Pub Date: Oct. 25th, 2016
ISBN: 978-1-4263-2555-7
Publisher: National Geographic

Revealing looks at the science behind over two dozen vehicles, household appliances, technological gadgets, and recreational challenges.

This arbitrary assemblage of high-interest topics—most but not all tech-related—is more portable than the hefty National Geographic Science of Everything (2013) but also more scattershot. It targets younger enquirers with a combination of loud graphics, eye-catching digital images or composite photos (chortles an elephant on a bicycle suspended in midair: “And Dumbo thought HE got air!”), and mixes of quick facts with longer, reasonably specific explanations of processes and physical principles. Subjects encompass hoverboards and invisibility cloaks in the “Beam Me Up” section, toilets in “Home Is Where the Fridge Is,” as well as the history and physics of erasers and glues, bicycles, tightrope walking, hybrid cars, copiers (only the 2-D kind, though), and bounce houses.

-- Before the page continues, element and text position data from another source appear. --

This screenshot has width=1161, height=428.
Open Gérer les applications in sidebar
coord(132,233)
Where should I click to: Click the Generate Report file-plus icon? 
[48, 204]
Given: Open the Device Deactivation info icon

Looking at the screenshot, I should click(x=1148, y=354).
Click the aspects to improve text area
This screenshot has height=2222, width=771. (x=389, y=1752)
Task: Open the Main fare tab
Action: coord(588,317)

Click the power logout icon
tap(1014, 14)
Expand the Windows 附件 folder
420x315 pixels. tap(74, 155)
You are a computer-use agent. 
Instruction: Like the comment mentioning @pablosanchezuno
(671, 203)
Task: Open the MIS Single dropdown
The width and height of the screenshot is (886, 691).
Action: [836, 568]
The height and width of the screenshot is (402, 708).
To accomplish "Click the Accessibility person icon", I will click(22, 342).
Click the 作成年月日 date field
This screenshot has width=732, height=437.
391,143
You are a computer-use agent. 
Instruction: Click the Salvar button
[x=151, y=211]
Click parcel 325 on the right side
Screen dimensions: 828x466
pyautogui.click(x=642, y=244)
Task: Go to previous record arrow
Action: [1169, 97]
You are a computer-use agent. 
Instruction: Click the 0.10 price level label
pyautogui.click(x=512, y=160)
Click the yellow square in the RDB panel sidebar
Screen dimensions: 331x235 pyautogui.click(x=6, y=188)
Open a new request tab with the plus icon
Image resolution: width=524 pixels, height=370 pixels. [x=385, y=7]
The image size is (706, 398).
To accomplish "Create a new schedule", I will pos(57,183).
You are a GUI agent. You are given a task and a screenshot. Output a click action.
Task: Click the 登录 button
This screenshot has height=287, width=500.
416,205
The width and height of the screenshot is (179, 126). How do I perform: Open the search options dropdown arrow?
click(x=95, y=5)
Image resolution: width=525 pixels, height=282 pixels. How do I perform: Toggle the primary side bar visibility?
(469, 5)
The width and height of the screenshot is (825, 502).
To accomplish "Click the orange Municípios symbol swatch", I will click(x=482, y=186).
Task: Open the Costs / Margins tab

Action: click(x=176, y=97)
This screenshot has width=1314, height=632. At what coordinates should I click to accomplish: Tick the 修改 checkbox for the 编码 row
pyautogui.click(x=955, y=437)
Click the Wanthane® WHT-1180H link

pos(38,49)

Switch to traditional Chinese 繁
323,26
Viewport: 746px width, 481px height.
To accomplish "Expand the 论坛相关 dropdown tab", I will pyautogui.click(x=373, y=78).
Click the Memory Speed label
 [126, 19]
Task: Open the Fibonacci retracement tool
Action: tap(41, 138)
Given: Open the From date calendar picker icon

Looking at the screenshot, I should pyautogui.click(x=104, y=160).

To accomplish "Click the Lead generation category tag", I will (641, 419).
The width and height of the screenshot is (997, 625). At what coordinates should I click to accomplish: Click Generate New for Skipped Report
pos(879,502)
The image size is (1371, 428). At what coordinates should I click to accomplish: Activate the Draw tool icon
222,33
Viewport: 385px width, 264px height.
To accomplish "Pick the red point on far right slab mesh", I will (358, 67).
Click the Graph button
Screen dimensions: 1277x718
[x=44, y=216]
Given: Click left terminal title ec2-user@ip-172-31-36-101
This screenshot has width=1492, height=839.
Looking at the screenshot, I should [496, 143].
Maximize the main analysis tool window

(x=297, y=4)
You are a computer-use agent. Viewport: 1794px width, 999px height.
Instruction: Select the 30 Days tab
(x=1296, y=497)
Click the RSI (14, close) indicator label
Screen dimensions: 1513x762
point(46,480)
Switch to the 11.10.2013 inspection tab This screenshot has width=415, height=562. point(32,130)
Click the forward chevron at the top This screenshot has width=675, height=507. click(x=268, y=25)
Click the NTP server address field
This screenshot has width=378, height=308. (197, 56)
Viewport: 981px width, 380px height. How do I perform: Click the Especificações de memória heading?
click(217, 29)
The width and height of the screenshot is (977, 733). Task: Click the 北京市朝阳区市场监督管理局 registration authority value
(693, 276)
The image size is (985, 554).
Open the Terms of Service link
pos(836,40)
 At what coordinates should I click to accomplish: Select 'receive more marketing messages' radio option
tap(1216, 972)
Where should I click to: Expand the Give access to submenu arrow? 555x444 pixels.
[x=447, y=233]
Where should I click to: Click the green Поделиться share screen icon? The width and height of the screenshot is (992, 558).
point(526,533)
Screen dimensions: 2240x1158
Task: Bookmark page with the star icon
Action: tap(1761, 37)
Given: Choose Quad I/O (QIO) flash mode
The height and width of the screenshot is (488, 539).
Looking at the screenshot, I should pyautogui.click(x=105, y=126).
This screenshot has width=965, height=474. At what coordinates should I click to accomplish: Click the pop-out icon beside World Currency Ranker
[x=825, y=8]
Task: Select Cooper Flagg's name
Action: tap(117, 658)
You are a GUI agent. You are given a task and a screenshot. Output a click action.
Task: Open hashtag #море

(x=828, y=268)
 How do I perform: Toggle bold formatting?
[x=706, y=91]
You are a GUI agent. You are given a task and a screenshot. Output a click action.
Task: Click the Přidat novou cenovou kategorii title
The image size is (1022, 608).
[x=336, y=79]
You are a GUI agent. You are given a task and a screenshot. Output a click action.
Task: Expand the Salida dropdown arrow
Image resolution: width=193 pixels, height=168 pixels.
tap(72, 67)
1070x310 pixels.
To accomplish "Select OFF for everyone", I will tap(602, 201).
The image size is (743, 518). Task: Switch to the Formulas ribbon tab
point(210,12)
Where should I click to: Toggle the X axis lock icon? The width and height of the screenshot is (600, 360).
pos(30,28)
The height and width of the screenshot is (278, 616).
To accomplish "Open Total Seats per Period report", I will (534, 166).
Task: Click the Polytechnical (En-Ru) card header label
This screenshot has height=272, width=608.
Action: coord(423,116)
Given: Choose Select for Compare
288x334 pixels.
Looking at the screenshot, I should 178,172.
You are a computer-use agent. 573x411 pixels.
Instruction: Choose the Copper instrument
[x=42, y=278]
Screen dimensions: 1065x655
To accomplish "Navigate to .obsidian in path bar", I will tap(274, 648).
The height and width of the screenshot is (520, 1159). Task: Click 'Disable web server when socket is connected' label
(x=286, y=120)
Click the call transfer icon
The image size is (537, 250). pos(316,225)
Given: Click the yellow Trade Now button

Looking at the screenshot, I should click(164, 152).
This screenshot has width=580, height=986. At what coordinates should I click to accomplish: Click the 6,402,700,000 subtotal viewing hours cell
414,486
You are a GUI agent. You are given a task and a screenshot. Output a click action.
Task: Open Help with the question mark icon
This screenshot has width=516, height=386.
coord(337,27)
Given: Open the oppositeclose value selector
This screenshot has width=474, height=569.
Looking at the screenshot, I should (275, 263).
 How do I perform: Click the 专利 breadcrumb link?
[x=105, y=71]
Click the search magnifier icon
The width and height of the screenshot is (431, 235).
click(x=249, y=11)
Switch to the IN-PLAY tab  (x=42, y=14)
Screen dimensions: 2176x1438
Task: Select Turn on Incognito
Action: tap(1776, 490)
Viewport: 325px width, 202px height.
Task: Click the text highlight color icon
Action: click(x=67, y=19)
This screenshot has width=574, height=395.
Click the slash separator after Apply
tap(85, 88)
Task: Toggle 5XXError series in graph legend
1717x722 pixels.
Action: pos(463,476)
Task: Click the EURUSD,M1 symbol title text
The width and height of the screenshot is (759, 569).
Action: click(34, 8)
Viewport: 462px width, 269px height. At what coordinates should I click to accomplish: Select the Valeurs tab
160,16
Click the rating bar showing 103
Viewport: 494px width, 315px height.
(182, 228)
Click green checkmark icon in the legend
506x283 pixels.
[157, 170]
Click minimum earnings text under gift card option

Each of the five chapters also includes a profile of a modern scientist or inventor and an easy-to-do or -modify “Try This!” project. Both in the photos and the digital art human figures show an inclusive mix of ages, genders, and pale but varied skin colors.

Rewarding fare for browsing, but David Macaulay’s The Way Things Work Now (2016) or National Geographic’s aforementioned broader compendium will build sturdier foundations.